Amandine Maria

Amandine MARIA est plasticienne et paysagiste DPLG. Elle vit et travaille actuellement à Vitrolles (Bouches du Rhône).
Dans un premier temps, elle suit un cursus universitaire à la faculté d’Aix-en-Provence où elle obtient un Master de Sciences de l’art grâce à la rédaction d’un mémoire sur l’idée de l’Artiste jardinier. Elle donne, en parallèle, des cours d’arts plastiques en écoles primaires et monte divers projets culturels autour du jardin. Elle commence, au même moment, à exposer son travail artistique dans différentes galeries et festivals d’art contemporain.
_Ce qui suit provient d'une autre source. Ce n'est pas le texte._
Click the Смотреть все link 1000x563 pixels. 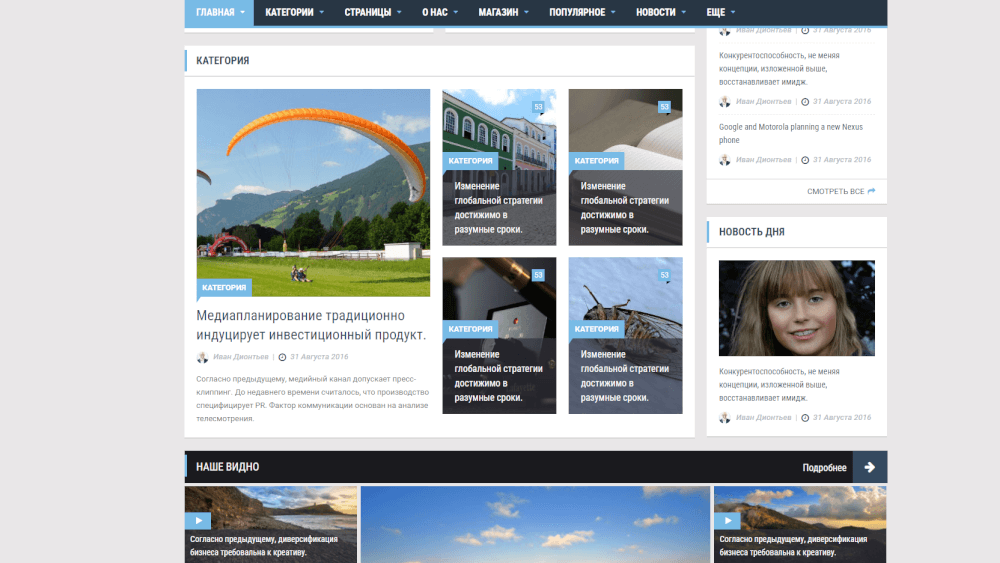tap(835, 191)
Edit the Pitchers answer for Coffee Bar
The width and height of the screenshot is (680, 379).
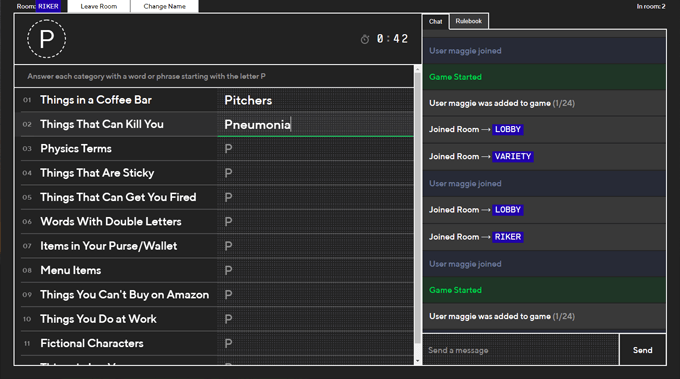tap(315, 100)
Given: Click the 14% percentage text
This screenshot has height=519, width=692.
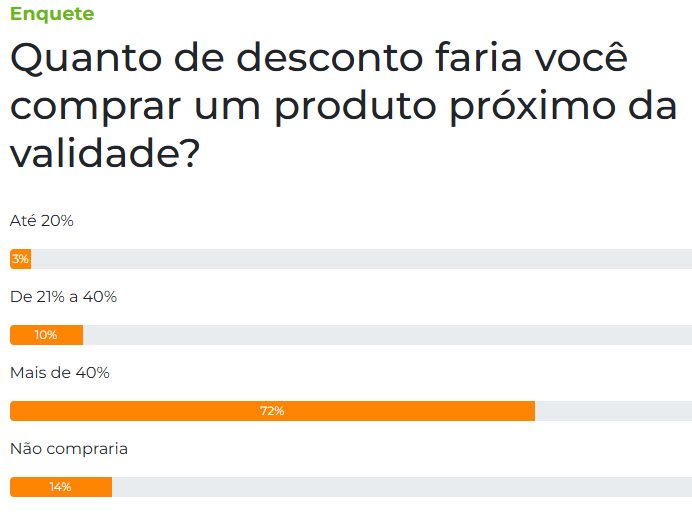Looking at the screenshot, I should click(x=60, y=487).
C’est ensuite en 2007, qu’elle intègre l’École Nationale Supérieure du Paysage de Versailles. Durant ces quatre ans de formation, elle cherche à créer un lien entre le paysage et l’art contemporain. Elle commence à concrétiser son projet par la création toute récente de l’association Topothymie qui a pour vocation de préserver des paysages emblématiques et fragiles par la sensibilisation artistique.
De retour du monde…

C’est à pied que l’on comprend le mieux le paysage.
C’est dans le rythme de la marche qu’il se dévoile en mouvement.
Très sensible aux paysages et jardins, elle conçoit dans un premier temps des installations qu’elle présente en extérieur. Approfondissant sa pratique artistique par une lecture appuyée du paysage et une étude des outils du paysagiste, elle travaille sur une forme de cartographie sensible du territoire qu’elle présente dans de nombreux lieux d’art contemporain. Elle n’envisage pas autrement le paysage qu’à pied. Le paysage n’est jamais fixe, c’est une danse qui se produit devant nos yeux à chaque fois que l’on bouge. La marche permet d’observer que les lieux s’ouvrent et se déplient tels des éventails surprenants. Lentement, les éléments se déroulent, tournent, se touchent les uns les autres ou s’éloignent selon le point de vue du marcheur. La carte, avec sa représentation en deux dimensions, permet de représenter le paysage tel qu’il s’est ouvert. Tout est aplati et dessiné selon le point de vue d’un vécu. Les cartes « à pied » qu’elle propose sont toutes des retours de balades et en racontent la substance humaine.